**TASK TO CARRY OUT:**
From the network traffic graph passage below, extract the span that begins at the words "[0058] In some" and stops after "namespace being selected.", copying it word for word.

For example, the set of IP addresses may be associated with a
particular country and the network traffic coming from/to the
particular country may be monitored.
[0055] Flow log visualizer 161 is configured to visualize the
network traffic using a network traffic graph. The network traffic
graph may indicate a direction of network traffic between
namespaces (e.g., namespace A sends data to namespace B) and may
indicate a direction of network traffic between a namespace and a
non-namespace entity (e.g., namespace A sends data to a private
network). The network traffic graph may indicate a direction of
network traffic between services associated with a namespace. The
network traffic graph may indicate a direction of network traffic
between computing units associated with a service.
[0056] The number of namespaces displayed in a network traffic
graph may become cumbersome. The network traffic graph is capable
of allowing a user to group a plurality of namespaces into
different layers. For example, a first layer may include a first
set of namespaces, a second layer may include a second set of
namespaces, . . . , and an nth layer may include an nth set of
namespaces. The network traffic graph is capable of displaying
none, one, some, or all of the layers at the same time. The network
traffic graph is capable of de-emphasizing one or more of the
layers while emphasizing one or more of the layers. The network
traffic graph is capable of hiding one or more of the layers while
displaying one or more of the layers.
[0057] Flow log visualizer 161 is capable of collapsing a plurality
of selected namespaces into a single namespace node. Flow log
visualizer 161 is capable of generating separate views for network
traffic that shares a common namespace. For example, a first set of
one or more namespaces may communicate with a common namespace and
a second set of one or more namespaces may communicate with the
common namespace. Flow log visualizer 161 may generate a first
network traffic view that displays a network traffic graph for the
first set of one or more namespaces and the common namespace and a
second network traffic view that displays a network traffic graph
for the second set of one or more namespaces and the common
namespace. This may reduce the complexity of the network traffic
graph generated by flow log visualizer 161 so that a user viewing
the network traffic graph has an easier time digesting the
information displayed by the network traffic graph.
[0058] In some embodiments, flow log analyzer 141 may analyze the
flow logs to monitor DNS lookups. In the event a flow event
includes a DNS lookup, flow log analyzer 141 may determine the
latency associated with the DNS lookup. Flow log analyzer 141 may
generate DNS latency statistics, such as the minimum latency, the
maximum latency, and the average latency, for each of the
namespaces. In some embodiments, flow log visualizer 161 displays
the DNS latency statistics associated with a namespace upon the
namespace being selected.
[0059] FIG. 2A is a flow diagram illustrating an embodiment of a
process of generating a network traffic graph. In the example
shown, process 200 may be implemented by a flow log analyzer, such
as flow log analyzer 141.

**COLLECTED DATA:**
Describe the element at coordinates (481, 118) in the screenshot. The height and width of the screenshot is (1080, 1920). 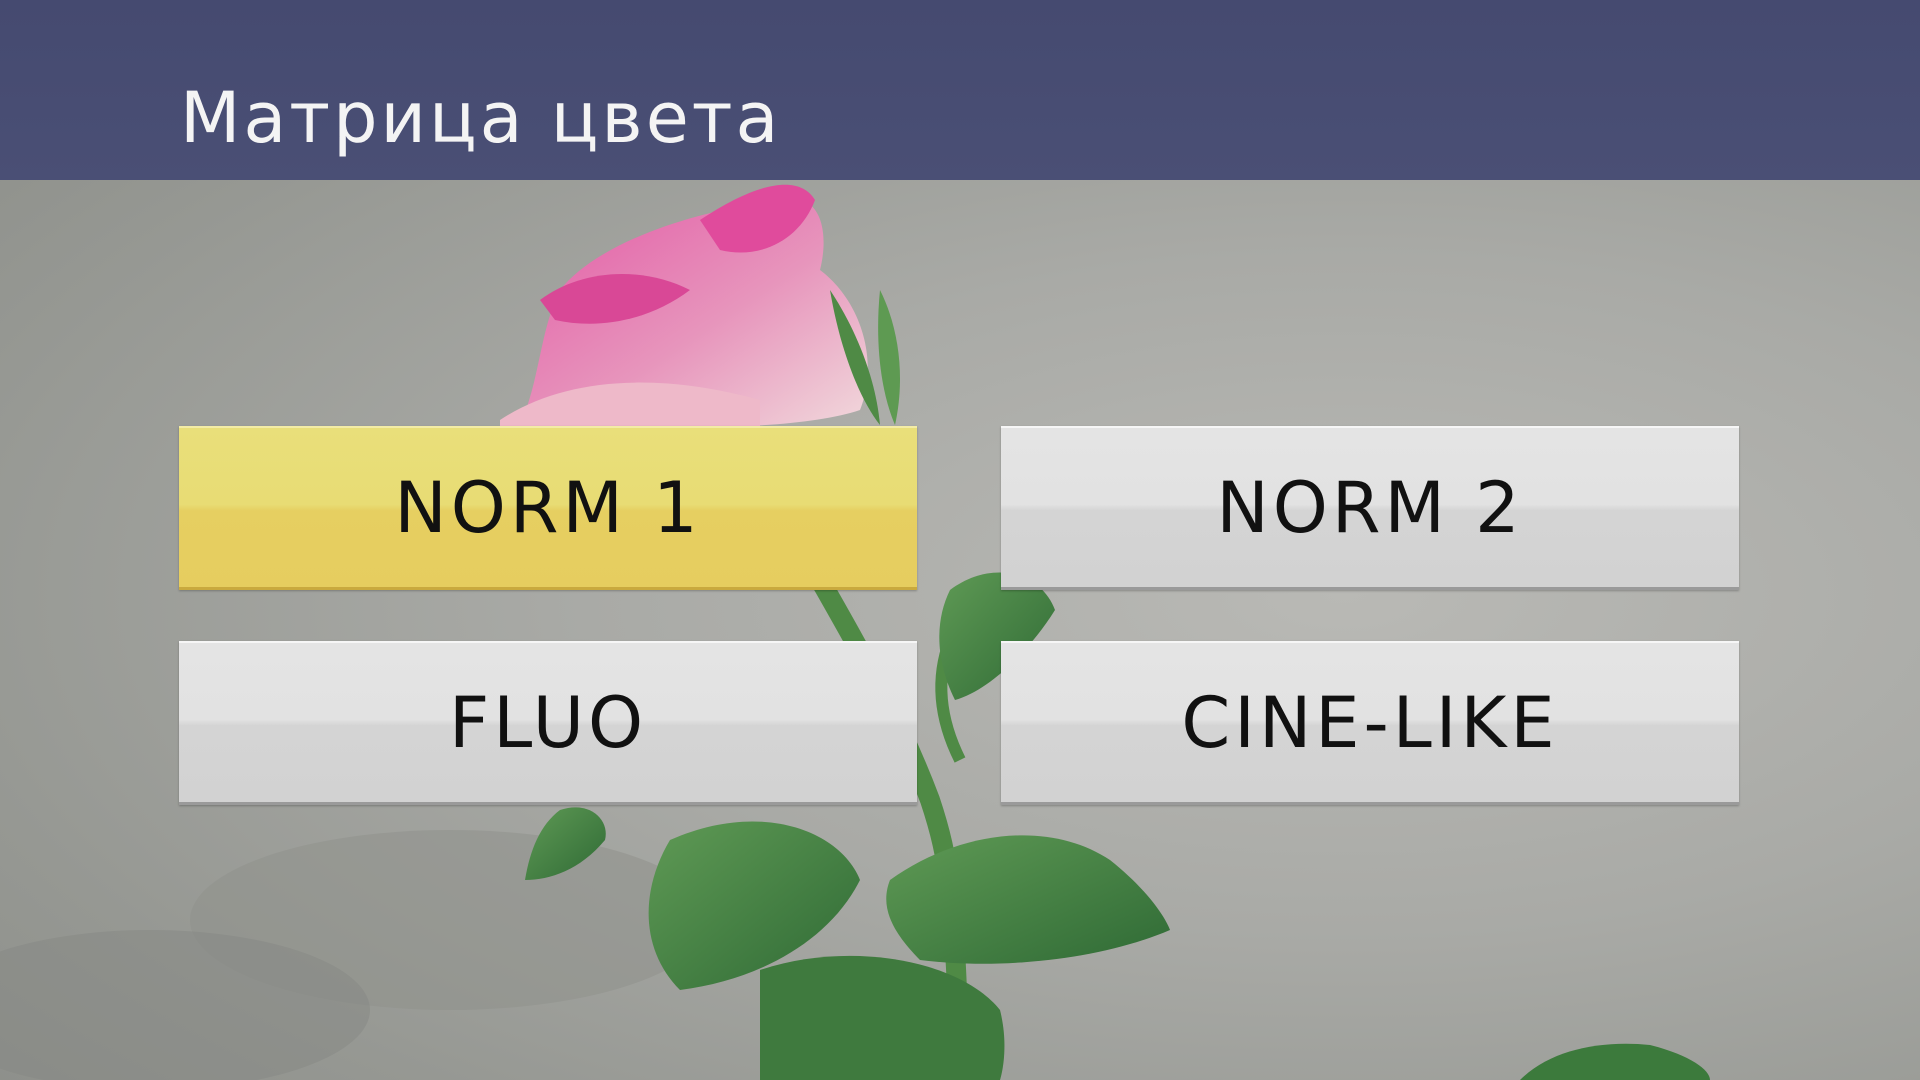
I see `menu-title: Матрица цвета` at that location.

**REPLY TO THE TASK:**
[0058] In some embodiments, flow log analyzer 141 may analyze the
flow logs to monitor DNS lookups. In the event a flow event
includes a DNS lookup, flow log analyzer 141 may determine the
latency associated with the DNS lookup. Flow log analyzer 141 may
generate DNS latency statistics, such as the minimum latency, the
maximum latency, and the average latency, for each of the
namespaces. In some embodiments, flow log visualizer 161 displays
the DNS latency statistics associated with a namespace upon the
namespace being selected.